今回インストールするのは、つい先月リリースされたばかりの最新バージョン、Manjaro Linux 20.0.1 Lysia Xface 64-bitだ。

初挑戦!Arch LinuxベースのLinux、Manjaro

ウィキペディアによると、Arch Linuxは「シンプリシティ」、「ミニマリズム」、「エレガンス」さ、コードの正しさに焦点を当てて開発されていて、Ubuntu、Debian、Red Hatベースでもない、独立系と呼ばれるディストリビューションとのこと。
細かいことはWikipediaを詳しく読んでもらえれば良いと思うが、ざっくり派としてはとても気になる点がある。それは、少しではあるがやっと覚えかけてきたDebianやUbuntu系の端末のコマンドが役に立たないのではないかということだ。

ただし、様々な方のブログ記事を拝見すると、Manjaroは今まで初心者にはとっつきにくかったArch Linuxにインストール時からデスクトップ環境を用意したものだという。それなら、Arch Linuxのコマンドがどんなものか分からなくても、UbuntuベースのようにGUIだけで太刀打ちできるのではないだろうか?

そんな甘い考えのまま、ついこの間セットアップしたばかりのKona Linux Ubuntu Editionを削除して、Manjaro Linuxをインストールしてみた。

まずは以下公式サイトにアクセスし、ダウンロードページへ。

https://manjaro.org/

ダウンロードページには以下4つのエディションがダウンロードできるようになっている。
  • Xfce
  • KDE Plasma
  • Gnome
  • Archtect
このうち、ArchitectはTUI(テキストユーザインターフェース)なので却下。上記3エディションから一番ライトなXfceエディションを選んだ。最新バージョンは特にLTSではないらしいが、Linuxはアップグレードも無料なので気にしない。

「Get XFCE 20.0.1」をクリックすると64-bitのみとの注意書きがあり、その下にDownloadと書いてあるのでそのままクリック。ダウンロード後、イメージファイルをUSBに保存するBalena Etcherというアプリを使ってUSBに保存。その後、USBから再起動してManjaroの画面が立ち上がる。デスクトップにあるインストーラーをクリックして、インストールを開始。

最初から日本語で表示されるGUIインストーラーが立ち上がるので、インストールに戸惑うことはない。途中、オフィス系ソフトの選択画面があるのが、他のLinuxとは違うところだ。ここは使い慣れているLibreofficeを選んでおいた。その後、画面の指示に従うまま進むうちにインストールは完了、再起動する。

Manjaroはどれだけ初心者向けか検証してみる


初期画面は上記の通り。「ようこそ」ウィンドウが開くが、すぐに閉じる。見た目はLinux Mintと同じように、画面左下にメニューアイコンがある。違うのは、画面右下にログアウトアイコンがあること、もちろんメニューにもある。すぐに「ソフトウェアの更新」が立ち上がり、必要なアップデートを行う。

ところで、Ubuntuベースの毎日のおまじない「sudo apt-get update & sudo apt-get upgrade」はArch Linuxではどうするのだろうと思いネットでググってみたら、なんとも見慣れない以下コマンドだった。

$ sudo pacman -Syy
$ sudo pacman -Syu

Arch Linuxのパッケージシステムは、この「pacman」というらしい。どうもなじめない…。ちなみに端末画面は以下の通り。少し透過されて、背景が透けて見えるタイプだ。


とにかく、デフォルトでどんなアプリがインストール済みか調べてみた。普段よく使う以下アプリは、ほぼ最新バージョンでインストール済みだった。
  • Libreoffice 6.3.6
  • GIMP 2.10.18
  • Thunderbird 68.8.0
Kona Linuxとは違い、残念ながらデフォルトのブラウザはFire Foxだったので、後でChromiumを追加することにする。

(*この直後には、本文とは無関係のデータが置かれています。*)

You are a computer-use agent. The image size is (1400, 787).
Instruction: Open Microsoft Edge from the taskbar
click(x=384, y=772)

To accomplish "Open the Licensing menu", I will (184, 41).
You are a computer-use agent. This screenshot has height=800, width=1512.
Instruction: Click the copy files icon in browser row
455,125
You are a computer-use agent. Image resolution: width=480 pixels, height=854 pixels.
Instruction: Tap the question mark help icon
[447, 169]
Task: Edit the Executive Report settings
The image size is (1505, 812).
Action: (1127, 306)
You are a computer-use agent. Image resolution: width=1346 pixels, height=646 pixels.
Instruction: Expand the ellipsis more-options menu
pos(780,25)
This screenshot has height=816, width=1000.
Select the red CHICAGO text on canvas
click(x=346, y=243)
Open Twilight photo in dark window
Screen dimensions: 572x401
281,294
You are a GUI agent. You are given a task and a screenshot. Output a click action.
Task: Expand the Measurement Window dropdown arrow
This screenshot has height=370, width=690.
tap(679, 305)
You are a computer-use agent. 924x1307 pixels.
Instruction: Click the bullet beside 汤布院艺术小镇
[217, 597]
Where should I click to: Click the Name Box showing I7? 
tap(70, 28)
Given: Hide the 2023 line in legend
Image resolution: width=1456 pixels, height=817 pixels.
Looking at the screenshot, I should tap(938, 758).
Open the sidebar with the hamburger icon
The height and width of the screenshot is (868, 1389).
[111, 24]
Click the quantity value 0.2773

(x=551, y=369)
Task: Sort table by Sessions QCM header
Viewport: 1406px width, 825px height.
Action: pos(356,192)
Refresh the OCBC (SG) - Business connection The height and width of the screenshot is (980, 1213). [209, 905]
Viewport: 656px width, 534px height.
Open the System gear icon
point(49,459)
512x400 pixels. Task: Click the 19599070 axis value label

それぞれのアプリを開いてみると、GIMP以外は日本語化されていない。Ubuntuベースならsynapticsパッケージマネージャで追加するのだが、Manjaroにはsynapticsパッケージマネージャらしきものがない。いろいろ調べてみると「ソフトウェアの追加と削除」で対応できるようなので、Libreoffice 日本語化ファイル、Thunderbird 日本語化ファイルは「ソフトウェアの追加と削除」からインストール。

【Libreofficeの日本語化ファイルをインストール中】

その他、いつも使っているVisual Studio CodeとFile Zillaを追加インストールしておいた。これで普段使いにセットアップはできたようだ。

デフォルトのブラウザをChromiumに、メーラーはThunderbirdに設定しておけば、メニューを開いたときにカテゴリーを検索することなく、「ウェブブラウザー」「メーラー」から立ち上げることができる。また、その他のLinux同様よく使うアプリをパネルに追加することができるのだが、画面右下にアイコンタイプで表示されるのが、少し変わったところだ。




Manjaroのレビュー

ここまで使ってみて感じたことは、

「そういえば、セットアップに端末を使っていない」

ということだった。Linuxにおいて、端末を使わないということは、初心者にとってどれほどストレスを感じないことだろう。

また、ネット上からアプリをダウンロード・インストールも試してみた。筆者はクラウドストレージにMEGAという無料ストレージを使用しているが、デスクトップアプリとモバイルアプリがある。このアプリをインストールする際、Ubuntuベースの時は.debという拡張子のインストールファイルをダウンロードするのだが、Arch Linuxは.tar.xzという見慣れない拡張子のファイルだ。
だが、ダウンロードしたのちはこのファイルをダブルクリックするだけでインストールが完了し、まるでWindowsのexeファイルのようにダブルクリックだけでインストールすることができる。

そして、Xfceエディションということもあり、重たいという感じは一切ない。起動時間もKona Linuxほどかからず、ブラウザやメーラーもストレスなく利用することができる。

初期セットアップで、各アプリの日本語環境を揃えるのが多少面倒だが、それでも端末を使うことなくできるのでわかりやすい。その意味で、ManjaroはArch Linuxのコンセプトの「シンプリシティ」、「ミニマリズム」、「エレガンス」さに加え、GUIで全てが可能なディストリビューションではないだろうか?

ただし、筆者から言わせると、ちょっと遊びがなく堅い感じがしてならない。Kona Linuxの方が、どちらかというとビジネスにもホビーにもあっているように感じる。このまましばらくManjaroを使うか、それともKona Linuxに戻すかは悩ましいところだ。